One day I probably will want more of a career, but as I am discovering adulthood this is just the place I need to be.
Speaking of adulthood: we celebrated Larry's 25th Birthday two weeks ago and one can't help but think that we are embarking on a new journey in life. A quarter of a century has passed and childhood is most assuredly over. Now is the time to explore new avenues in life and see where they lead.
Next year it will be my turn to be 25. I think it is a milestone, but then again, I thought the same thing about turning 18 and that feels like ages ago. My co-workers all tell me that I am still a baby and I can't help but wonder if that is what turning 30 does to you.
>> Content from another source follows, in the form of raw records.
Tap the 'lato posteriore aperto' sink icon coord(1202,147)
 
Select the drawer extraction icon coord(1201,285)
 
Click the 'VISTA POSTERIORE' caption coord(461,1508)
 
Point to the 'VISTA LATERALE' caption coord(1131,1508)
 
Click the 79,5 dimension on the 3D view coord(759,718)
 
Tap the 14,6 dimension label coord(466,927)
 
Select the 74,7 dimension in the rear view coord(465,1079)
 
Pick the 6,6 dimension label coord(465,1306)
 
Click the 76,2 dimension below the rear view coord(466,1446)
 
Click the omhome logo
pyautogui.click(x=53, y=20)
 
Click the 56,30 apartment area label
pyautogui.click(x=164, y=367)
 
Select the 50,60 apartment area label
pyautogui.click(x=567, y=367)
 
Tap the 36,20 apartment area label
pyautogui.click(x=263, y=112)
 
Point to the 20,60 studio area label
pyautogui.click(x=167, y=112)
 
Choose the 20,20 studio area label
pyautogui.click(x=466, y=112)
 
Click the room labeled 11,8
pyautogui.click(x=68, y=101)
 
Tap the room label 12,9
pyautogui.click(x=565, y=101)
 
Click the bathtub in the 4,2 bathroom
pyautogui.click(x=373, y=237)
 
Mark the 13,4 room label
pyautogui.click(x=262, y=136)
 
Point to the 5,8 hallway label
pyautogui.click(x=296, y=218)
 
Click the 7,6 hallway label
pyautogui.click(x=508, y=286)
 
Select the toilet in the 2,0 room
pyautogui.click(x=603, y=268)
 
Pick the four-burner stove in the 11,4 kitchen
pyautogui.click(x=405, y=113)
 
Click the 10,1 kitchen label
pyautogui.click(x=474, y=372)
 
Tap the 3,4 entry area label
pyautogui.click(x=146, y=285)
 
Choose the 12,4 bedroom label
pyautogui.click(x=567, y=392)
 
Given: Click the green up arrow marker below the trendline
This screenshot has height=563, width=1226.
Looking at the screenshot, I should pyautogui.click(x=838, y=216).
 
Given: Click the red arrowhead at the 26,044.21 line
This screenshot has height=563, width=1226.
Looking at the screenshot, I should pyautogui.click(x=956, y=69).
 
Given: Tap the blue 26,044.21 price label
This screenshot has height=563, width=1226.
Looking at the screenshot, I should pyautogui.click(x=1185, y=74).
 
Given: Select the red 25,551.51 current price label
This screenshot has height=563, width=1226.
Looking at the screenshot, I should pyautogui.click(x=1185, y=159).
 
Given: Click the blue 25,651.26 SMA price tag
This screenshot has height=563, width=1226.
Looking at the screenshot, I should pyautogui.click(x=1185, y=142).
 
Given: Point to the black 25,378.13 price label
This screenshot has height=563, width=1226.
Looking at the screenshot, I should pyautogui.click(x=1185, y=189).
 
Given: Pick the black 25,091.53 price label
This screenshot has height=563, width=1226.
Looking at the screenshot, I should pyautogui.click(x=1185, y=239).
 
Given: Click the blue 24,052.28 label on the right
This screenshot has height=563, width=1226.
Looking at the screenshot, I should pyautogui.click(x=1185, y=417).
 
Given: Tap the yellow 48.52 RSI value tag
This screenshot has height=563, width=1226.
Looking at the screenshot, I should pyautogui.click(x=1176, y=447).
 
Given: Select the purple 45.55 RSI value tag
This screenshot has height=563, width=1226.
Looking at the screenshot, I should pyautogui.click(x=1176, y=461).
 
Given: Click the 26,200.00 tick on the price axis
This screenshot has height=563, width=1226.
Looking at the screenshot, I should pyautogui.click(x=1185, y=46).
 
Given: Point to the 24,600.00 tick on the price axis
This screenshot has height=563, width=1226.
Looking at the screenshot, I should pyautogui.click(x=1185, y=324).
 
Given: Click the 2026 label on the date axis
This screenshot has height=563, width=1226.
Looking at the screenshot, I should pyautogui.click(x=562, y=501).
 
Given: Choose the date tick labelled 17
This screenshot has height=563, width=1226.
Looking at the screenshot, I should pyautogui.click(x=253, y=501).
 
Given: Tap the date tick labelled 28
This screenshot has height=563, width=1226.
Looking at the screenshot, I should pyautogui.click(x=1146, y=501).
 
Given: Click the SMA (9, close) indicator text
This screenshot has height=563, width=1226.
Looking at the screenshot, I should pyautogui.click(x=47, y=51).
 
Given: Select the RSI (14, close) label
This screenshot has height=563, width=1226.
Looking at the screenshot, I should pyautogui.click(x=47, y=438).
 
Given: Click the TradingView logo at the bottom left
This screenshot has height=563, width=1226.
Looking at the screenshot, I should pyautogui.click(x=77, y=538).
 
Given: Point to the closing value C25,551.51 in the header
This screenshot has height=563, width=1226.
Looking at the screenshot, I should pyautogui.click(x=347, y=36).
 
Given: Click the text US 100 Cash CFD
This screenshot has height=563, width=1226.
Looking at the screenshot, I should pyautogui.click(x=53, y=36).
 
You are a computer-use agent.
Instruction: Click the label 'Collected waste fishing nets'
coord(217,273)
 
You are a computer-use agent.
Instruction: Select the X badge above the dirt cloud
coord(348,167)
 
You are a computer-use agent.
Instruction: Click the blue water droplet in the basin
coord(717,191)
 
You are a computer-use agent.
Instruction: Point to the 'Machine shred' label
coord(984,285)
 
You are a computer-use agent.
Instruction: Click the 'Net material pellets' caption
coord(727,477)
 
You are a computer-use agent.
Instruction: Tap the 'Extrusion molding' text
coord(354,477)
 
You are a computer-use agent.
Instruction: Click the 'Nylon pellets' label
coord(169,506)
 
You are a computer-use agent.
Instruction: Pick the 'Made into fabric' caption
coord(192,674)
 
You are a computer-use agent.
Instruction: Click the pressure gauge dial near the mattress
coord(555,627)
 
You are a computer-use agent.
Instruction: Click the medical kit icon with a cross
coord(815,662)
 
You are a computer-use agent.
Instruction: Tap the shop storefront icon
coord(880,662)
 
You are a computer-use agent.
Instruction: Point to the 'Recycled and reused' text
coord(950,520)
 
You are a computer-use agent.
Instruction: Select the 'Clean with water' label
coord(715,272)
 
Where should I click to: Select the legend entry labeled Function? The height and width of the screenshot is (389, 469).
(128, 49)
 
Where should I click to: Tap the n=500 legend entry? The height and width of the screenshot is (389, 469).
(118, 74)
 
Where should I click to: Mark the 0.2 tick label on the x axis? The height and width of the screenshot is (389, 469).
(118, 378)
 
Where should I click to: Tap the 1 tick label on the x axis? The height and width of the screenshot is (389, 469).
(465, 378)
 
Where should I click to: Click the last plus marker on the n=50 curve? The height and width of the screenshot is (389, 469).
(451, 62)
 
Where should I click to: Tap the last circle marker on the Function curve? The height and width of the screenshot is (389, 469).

As a card I got on my 21st so aptly put it, "3 years since your were 18; 4 till you turn 25 and 9 till you turn 30".
That aside, adulthood is rather interesting. I didn't realise that it was such a routine. Everyday is pretty much the same. You wake up, get dressed, go to work, work, play on the computer, go home, cook dinner and watch a movie and then go to bed. Pretty mundane, really.
Luckily, I have found a church to go to where I am exceptionally happy and I have discovered God in a whole new way. I find myself almost obsessed with bettering my relationship with God. St. Paul tells us that the way we live our life on earth will determine the way we will spend eternity. Personally, I would like to have the best I can get. I want to live for what I was created for.
In simple obedience to God's will, I met a man who is exactly what I have been asking for and wanting all my life. Little characteristics that I kept picking up through life all wrapped up in one person. I had forgotten that I had ever wanted these features in my life partner, but God is faithful. He was paying attention all along!